— REQUIREMENTS —
Reproduce the data below verbatim, from the line holding "This screenshot has height=495, width=1098." through the end of the data, inclusive. Omit the pictures.

— RECORDS SHOWN —

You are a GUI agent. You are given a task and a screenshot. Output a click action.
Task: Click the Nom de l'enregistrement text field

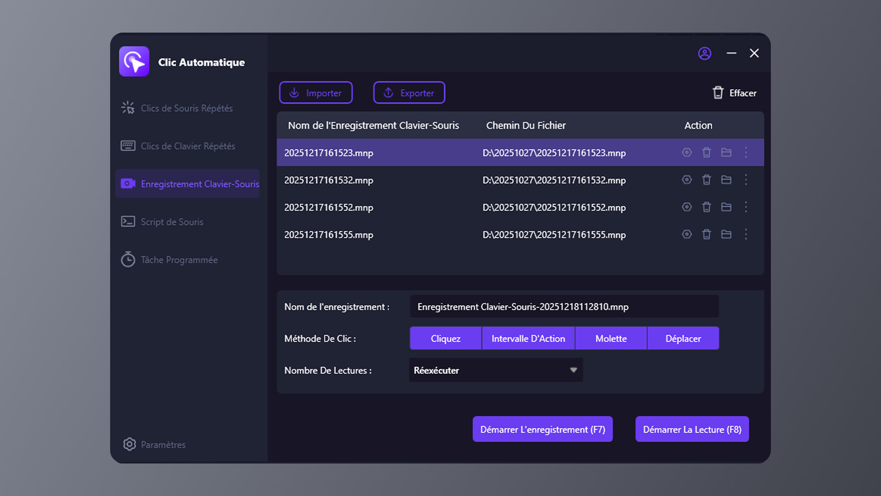(x=564, y=307)
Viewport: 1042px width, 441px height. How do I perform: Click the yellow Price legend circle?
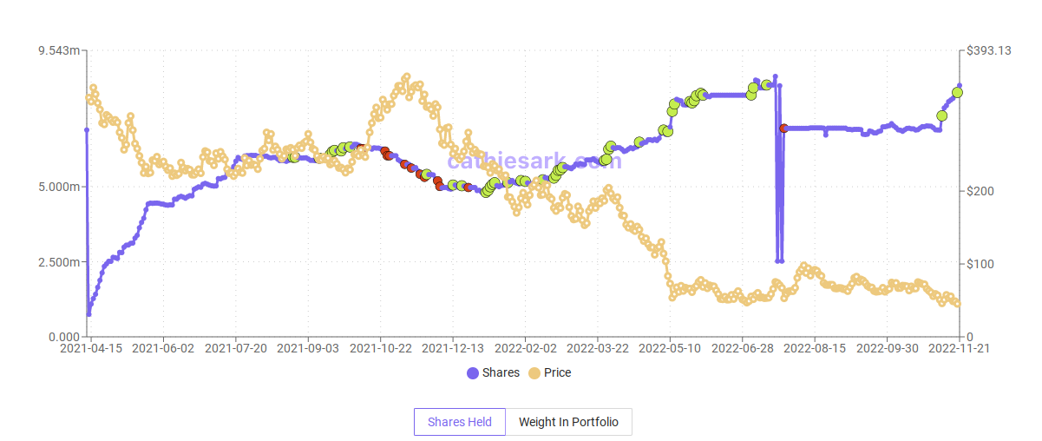click(534, 373)
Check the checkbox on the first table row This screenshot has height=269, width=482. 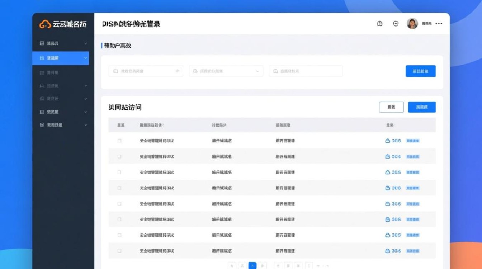point(120,141)
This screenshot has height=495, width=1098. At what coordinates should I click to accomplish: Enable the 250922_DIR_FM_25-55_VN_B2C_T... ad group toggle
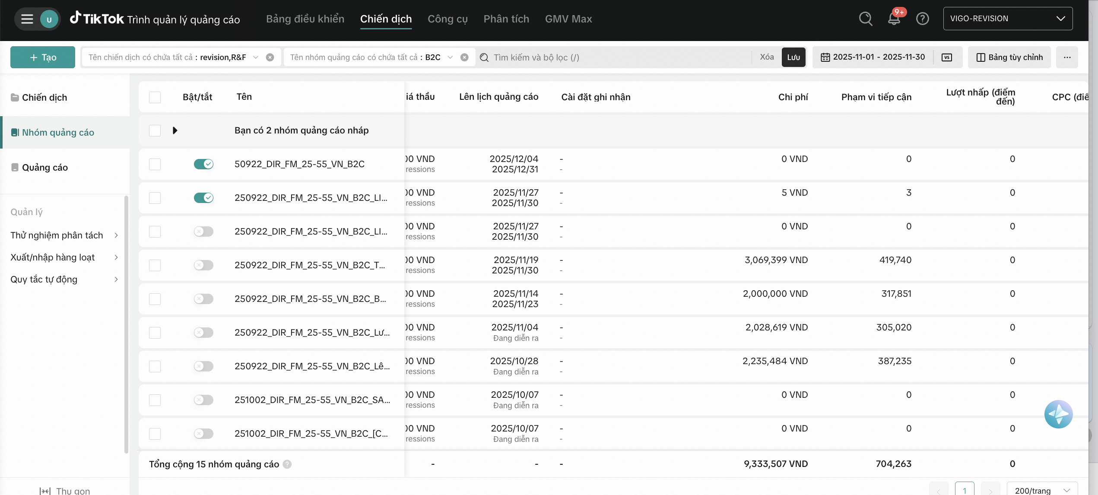point(203,265)
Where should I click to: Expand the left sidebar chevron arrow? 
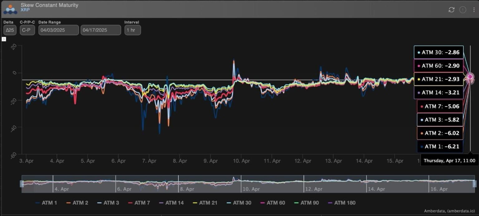(3, 39)
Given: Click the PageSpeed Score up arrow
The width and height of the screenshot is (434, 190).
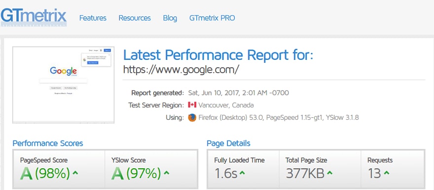Looking at the screenshot, I should [x=75, y=173].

— EXPECTED ANSWER —
This screenshot has height=495, width=1098. At what coordinates should I click to accomplish: Enable the 250922_DIR_FM_25-55_VN_B2C_T... ad group toggle
point(203,265)
Where should I click to: Expand the left sidebar chevron arrow? 
(3, 39)
Given: Click the PageSpeed Score up arrow
The width and height of the screenshot is (434, 190).
Looking at the screenshot, I should [x=75, y=173].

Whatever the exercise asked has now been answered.